===== PROVIDED INFORMATION
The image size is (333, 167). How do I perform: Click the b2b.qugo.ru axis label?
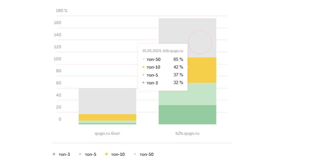coord(187,133)
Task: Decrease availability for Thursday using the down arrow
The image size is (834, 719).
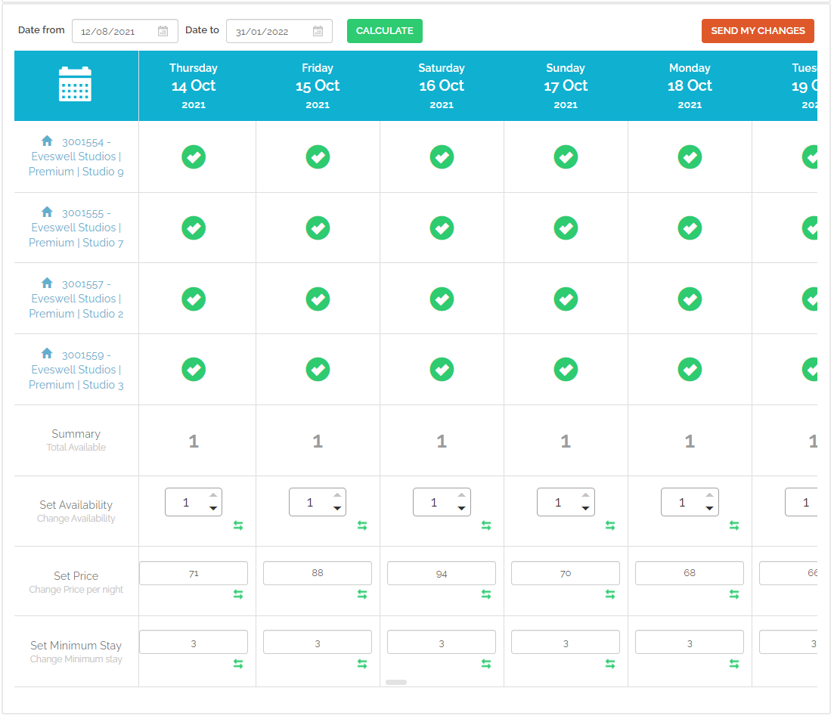Action: point(213,509)
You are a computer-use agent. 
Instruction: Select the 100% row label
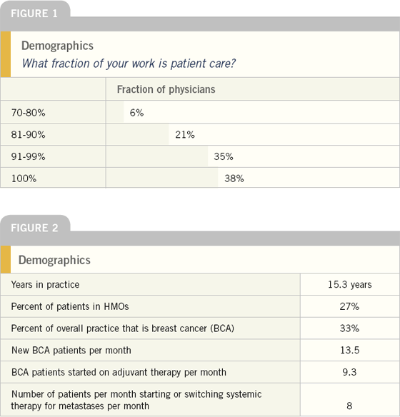tap(24, 179)
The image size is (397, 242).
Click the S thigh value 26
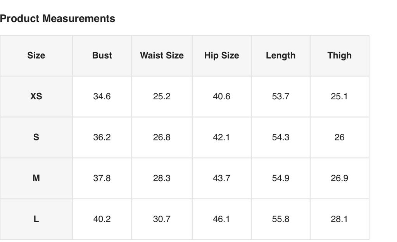tap(339, 137)
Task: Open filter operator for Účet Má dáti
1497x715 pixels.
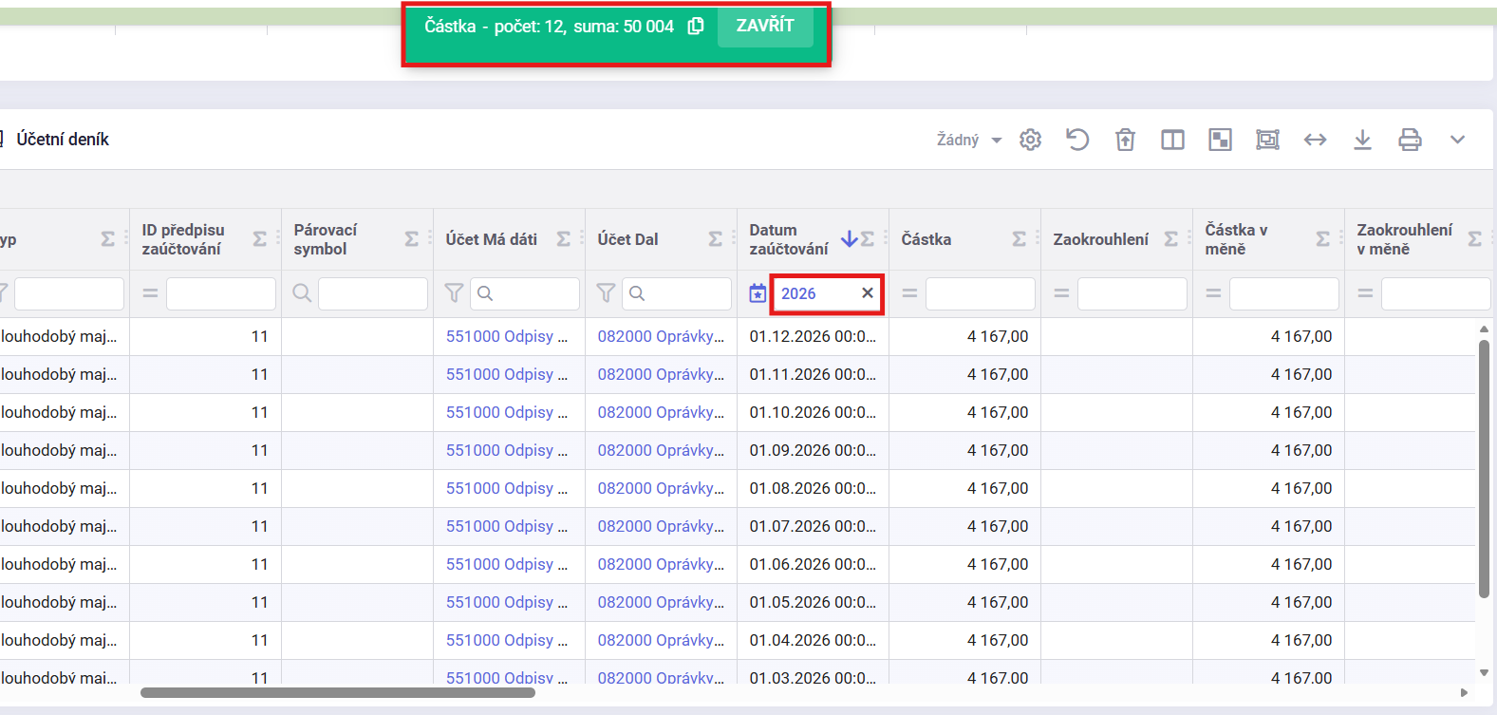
==========
(WORK ORDER)
Gather each line from the entries above that includes the word "Task".

(ANSWER TO THE PROBLEM)
Task: Decrease availability for Thursday using the down arrow
Task: Open filter operator for Účet Má dáti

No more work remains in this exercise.